Nine years later, in 2011 the effort diverted 333 million pounds of carpet from landfills, 250 million pounds of which were recycled back into carpet and other consumer products. To date the program has kept 2.3 million billion pounds of used carpet out of landfills.
The backbone of this operation is made of entrepreneurs, the people who have built businesses that collect, sort and process all of this collected castoff carpet. Without these guys the machine would not operate and the landfills would be submerged in old, dirty carpet. We had the opportunity to visit the 9th Annual CARE Entrepreneurs meeting recently and to say the least it was eye opening for me.
We’ve all heard the narratives about entrepreneurs putting it all on the line for an idea that was their passion, but these guys are over the top. While I interviewed several entrepreneurs, a comment made by one of the guys seemed to really sum it all up for these carpet recyclers. I’m talking about Dick Kruse, the owner of Kruse Carpet Recycling of Indianapolis, Indiana. He recalled a comment made by his financial guy at the front end of their relationship, who asked: “Okay, let me get this right, you have an unreliable source of supply, you are in a capital intensive business and you have only four customers.
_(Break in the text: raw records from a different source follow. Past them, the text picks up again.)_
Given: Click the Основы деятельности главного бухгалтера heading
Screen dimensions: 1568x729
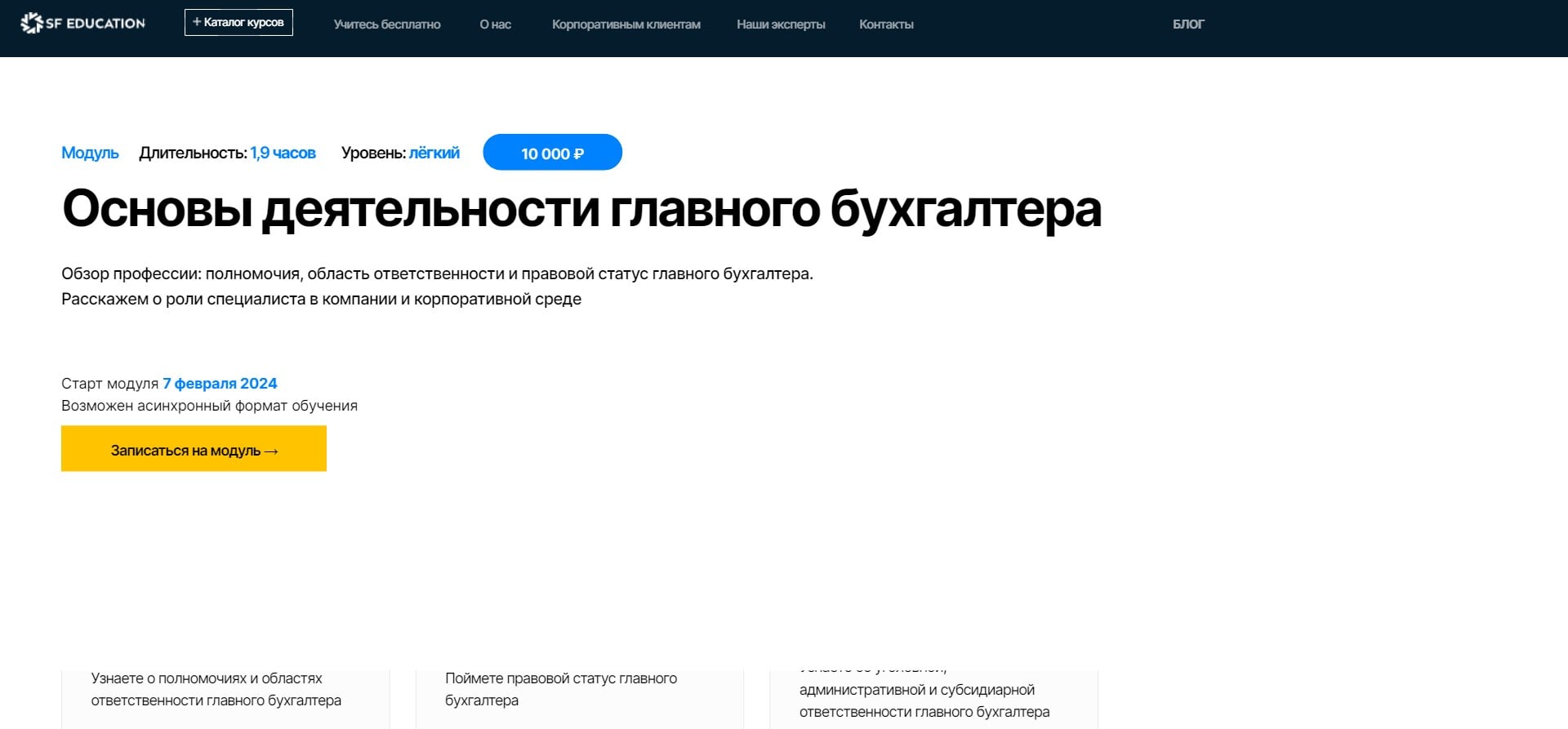Looking at the screenshot, I should pyautogui.click(x=581, y=209).
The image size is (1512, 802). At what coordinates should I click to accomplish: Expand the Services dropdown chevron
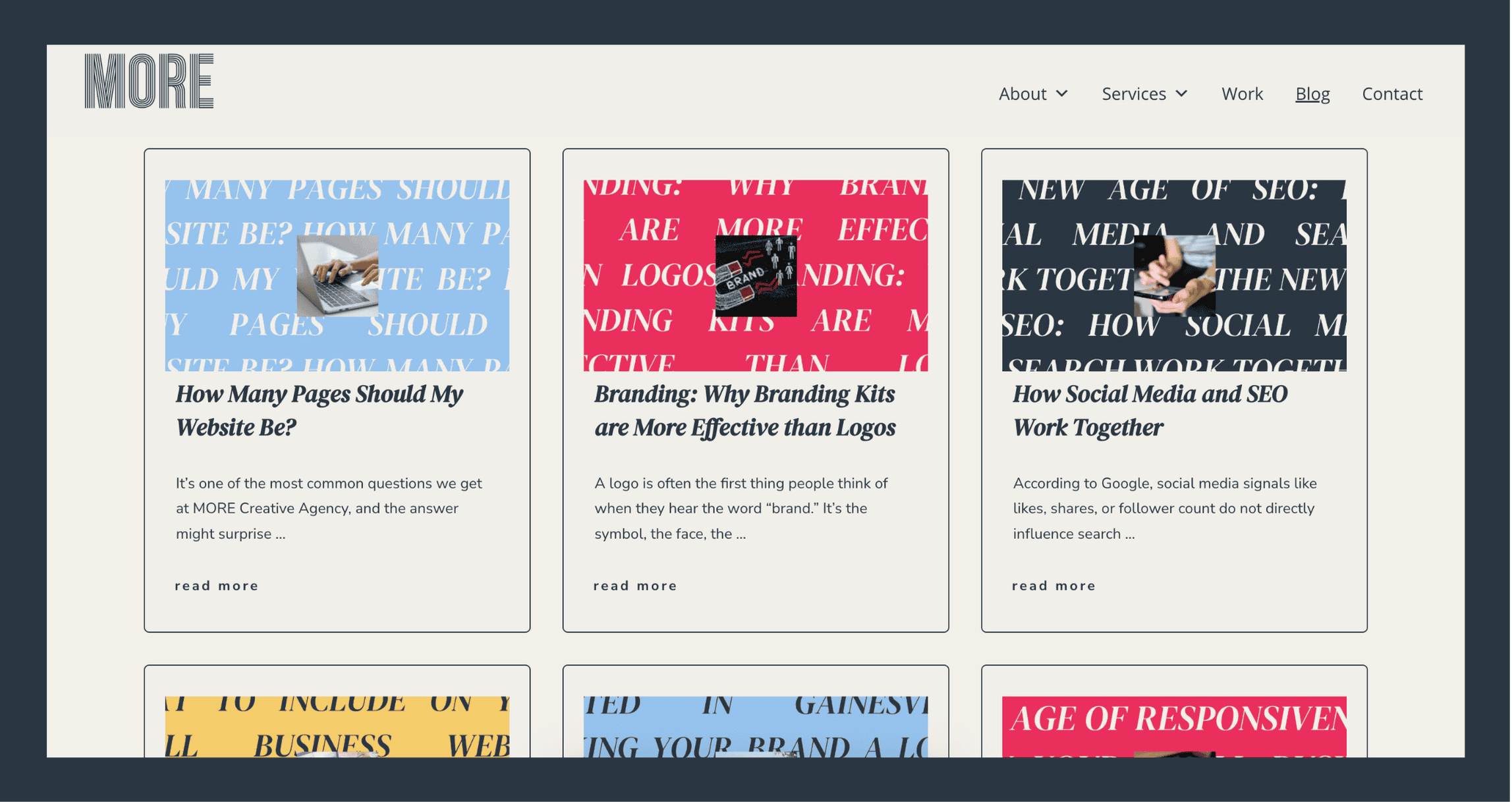pos(1182,94)
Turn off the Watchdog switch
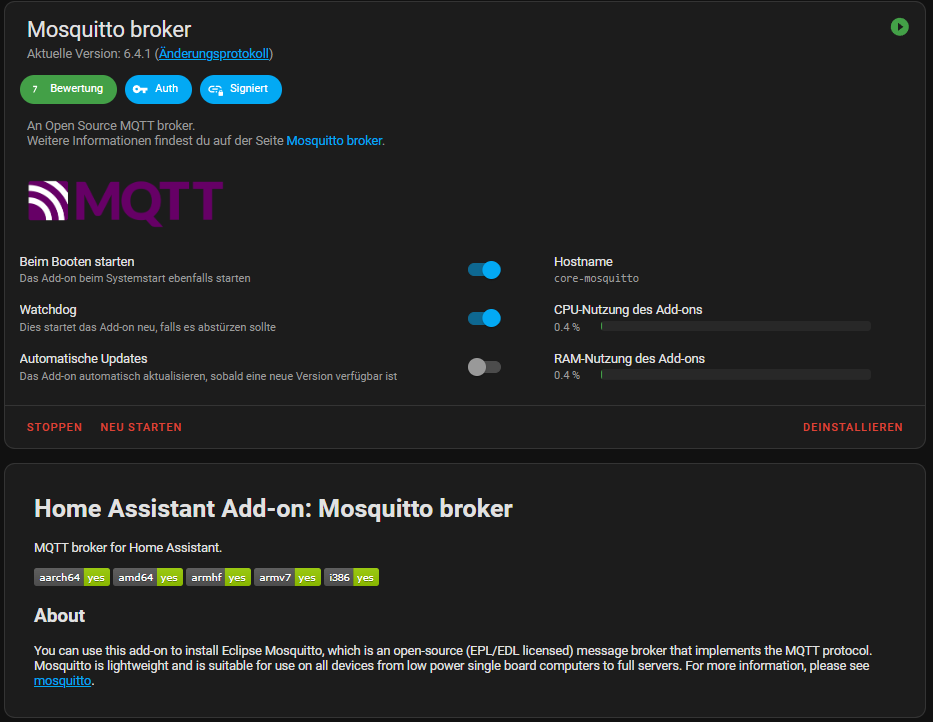The height and width of the screenshot is (722, 933). point(484,318)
And you’re in this business why?”
Kruse said in the interview, “This is a business that’s in its infancy. If you’re not entrepreneurial, if you’re not forward thinking, if you don’t have a source of capital, and if you don’t have some green blood in your veins, don’t even consider it.” He noted that the whole carpet recycling business is extremely cyclical, where one must weather the highs and lows and above all be forward thinking to see that the final product will ultimately be of moderate to high value.
He said, “This is not a business for the faint of heart.” It’s the same for every recycler/processer involved in the CARE program. Pointing out the down cycle side of the business, one of the meeting’s segments was entitled, “Lessons from the Edge,” which was full of accounts of near-death business experiences that almost every recycler seemed to have.
Like the killer app being the big score for the nerd code writer, the clincher, the ultimate payoff for these guys is the killer product: A new end use for used carpet or a new technology that will bring newfound value and demand for this commodity that not so long ago nobody wanted.
Let me also mention that Bob Peoples is also back as the executive director of CARE, the guy that started the whole thing and who promises to take this group to the next level. He’s the perfect guy for the job, because when you really look at heading an organization that includes these entrepreneurs, a bunch of free spirits and visionaries who are in this game for something more than the money, it has to be like herding a bunch of cats.
Let me thank you, Bob, and the entrepreneurs for the opportunity to attend your meeting. What you guys have done is really build a new industry where none had existed before, erecting the infrastructure, lining up the sources of supply, and finding customers. And above all, doing it with no promise of a payoff in the end. When all is said and done and with what you have put on the line, you are most assuredly the definition of entrepreneurism and cut from a totally different bolt of cloth than most of us. This whole enterprise would have never left the station without you, because you’re driving the train.